▶ **Given passage**
◆ ◆ ◆ ◆ ◆
Conservative groups opposed to Trump say the threat to sic the Justice Department on a political opponent is why he is fundamentally unsuited to be president.

The proposals “show the fundamental flaw in Trump as a president,” said Club for Growth President David McIntosh. “At best, he doesn’t understand what a president is supposed to do. At worst, he is a thug that uses the presidency to go after business he doesn’t agree with.”

And while some business lobbyists write off Trump’s outlandish statements as campaign bluster, others are working behind the scenes to shape his views of important policy issues.

“There’s a lot of posturing and earned media quips that Trump and the Trump campaign have used very effectively to keep him in the news,” said John Murray, a partner at Monument Policy Group. 

“I’m not saying that those are things that business doesn’t need to be concerned about and wary of, but there is generally a difference between things that are said on the campaign trail and once you occupy an elected office.”

Over the last several months, Trump has singled out companies including Apple, Pfizer, Ford, Carrier Air Conditioning, Amazon and Nabisco for pursuing inversion deals — the act of reincorporating a company’s headquarters overseas to lower tax bills — and for producing goods in countries like Mexico or China.

He has floated imposing a 45 percent tariff on all imports from China and a 35 percent tariff on many goods from Mexico.

U.S. Chamber of Commerce President Tom Donohue told Bloomberg that Americans would “probably impeach [him] when they figured out what that really meant.”

Although Donohue quickly called his comment an overstatement, he said citizens shopping at Wal-Mart and Target would ultimately pay much higher prices for items as a consequence of the policies Trump is promoting.

Congress, not the White House, sets tariff levels, but some remain concerned about the way Trump might wield executive power.

“There are folks who generally believe that [he’s playing a role], or want to believe it. The business folks have no idea what to make of it, because all of the rules have been broken and it’s working,” said a Republican lobbyist for one company that has faced Trump’s ire who asked to remain anonymous.
◆ ◆ ◆ ◆ ◆
▶ **Task objective**
Extend the news passage on how business and conservative groups view Trump's campaign threats against companies, starting right after its last sentence.

▶ **Given information**
◆ ◆ ◆ ◆ ◆
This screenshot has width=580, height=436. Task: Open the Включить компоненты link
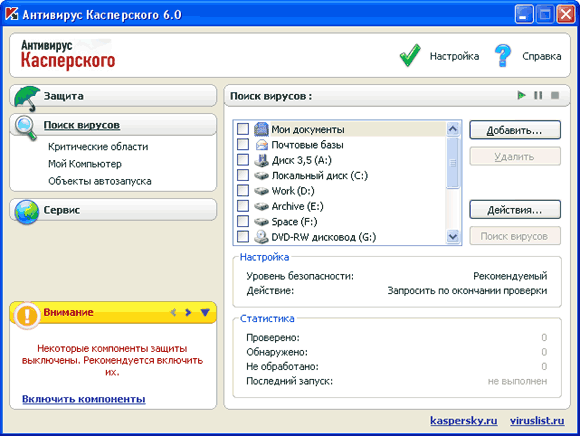84,399
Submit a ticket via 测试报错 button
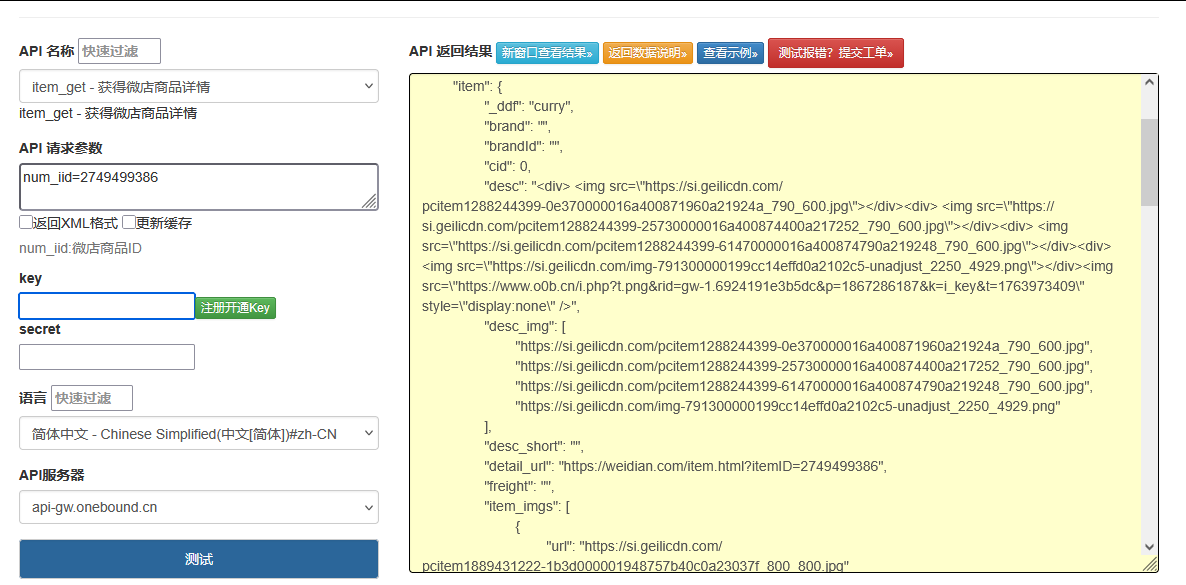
◆ ◆ ◆ ◆ ◆
▶ **Result of the exercise**
“What do we do?” the lobbyist asked. “It’s frustrating because there’s no easy way to make him go away.”

Trump’s attacks on corporate behavior have become part of his unique brand of populism, which has resonated with working-class voters in states such as Ohio, Pennsylvania and Michigan. Breaking with GOP orthodoxy, Trump has been critical of foreign trade in his pitch to “make American great again.”

But Trump’s attacks on businesses often come with implicit threats, particularly when they are directed at media companies that he perceives as treating him unfairly.   

Earlier this year, Trump said he would “open up” libel laws, which are set at the state level, to make it easier to sue news organizations, saying The New York Times and The Washington Post would “have problems” if he were president. 

And after reports emerged that the Post had assembled a team of reporters to dig into Trump’s past, he lashed out at Bezos, who bought the news outlet in 2013.

“This [Washington Post] is owned as a toy by Jeff Bezos, who controls Amazon. Amazon is getting away with murder tax-wise,” Trump said. “He’s using The Washington Post for power so that the politicians in Washington don’t tax Amazon like they should be taxed.”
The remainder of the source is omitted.